- Saved data entries -
::::::

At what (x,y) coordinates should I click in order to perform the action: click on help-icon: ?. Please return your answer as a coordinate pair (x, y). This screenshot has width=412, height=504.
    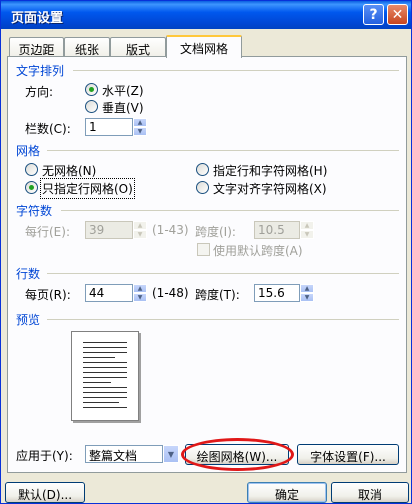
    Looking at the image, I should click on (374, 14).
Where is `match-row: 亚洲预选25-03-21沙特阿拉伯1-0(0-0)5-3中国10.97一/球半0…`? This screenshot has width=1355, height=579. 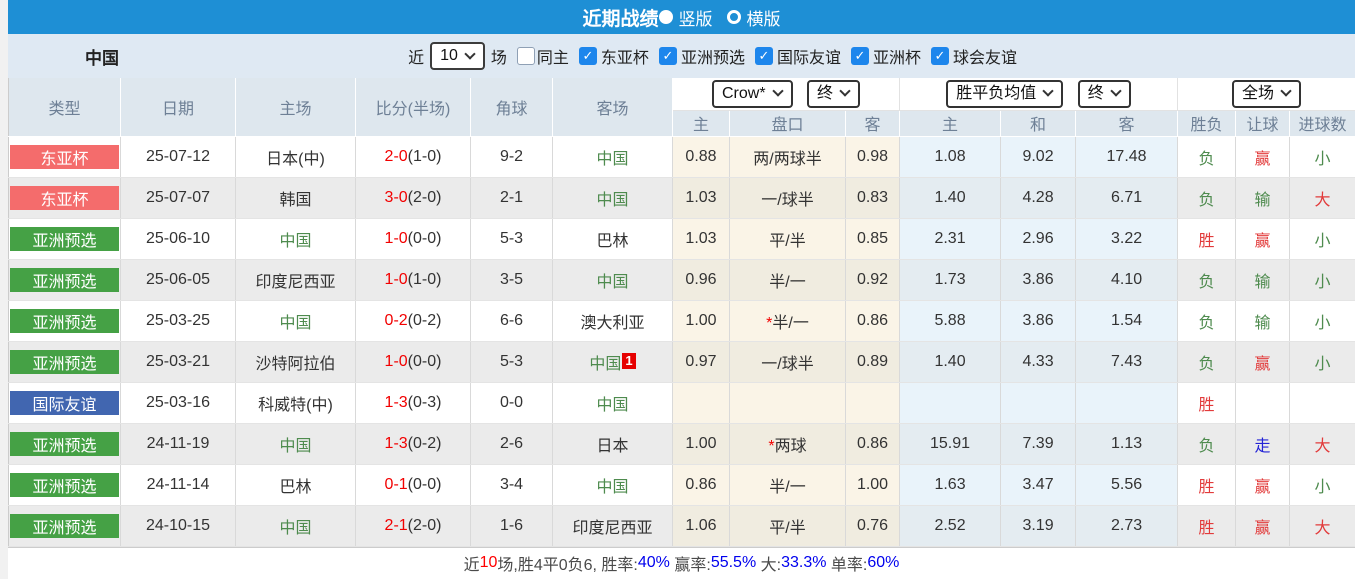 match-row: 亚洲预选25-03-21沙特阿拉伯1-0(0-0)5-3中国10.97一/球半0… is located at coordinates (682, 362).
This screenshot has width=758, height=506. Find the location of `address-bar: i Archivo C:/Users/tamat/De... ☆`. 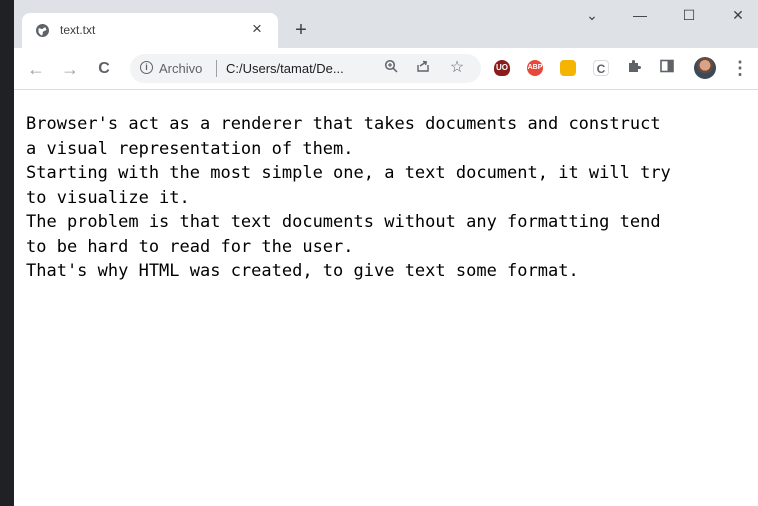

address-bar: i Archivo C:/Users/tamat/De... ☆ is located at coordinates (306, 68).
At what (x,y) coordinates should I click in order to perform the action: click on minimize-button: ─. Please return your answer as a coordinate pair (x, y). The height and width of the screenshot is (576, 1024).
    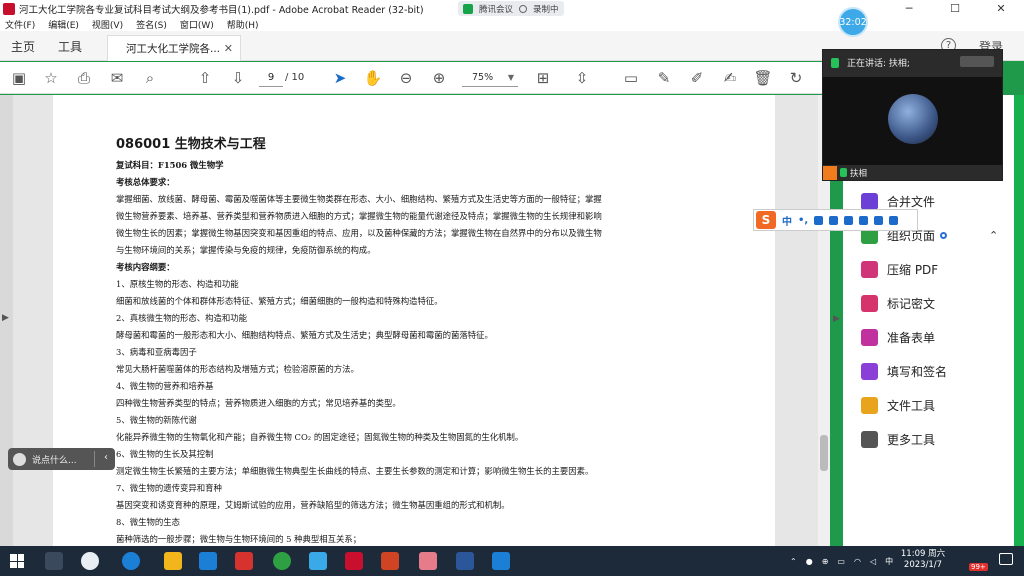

::::::

- PROBLEM -
Copy out every line from the start of the material through the line containing "Looking at the", including that line, and leave out the pictures.

- EXERCISE ANSWER -
At what (x,y) coordinates should I click in order to perform the action: click on help-icon: ?. Please return your answer as a coordinate pair (x, y). This screenshot has width=412, height=504.
    Looking at the image, I should click on (374, 14).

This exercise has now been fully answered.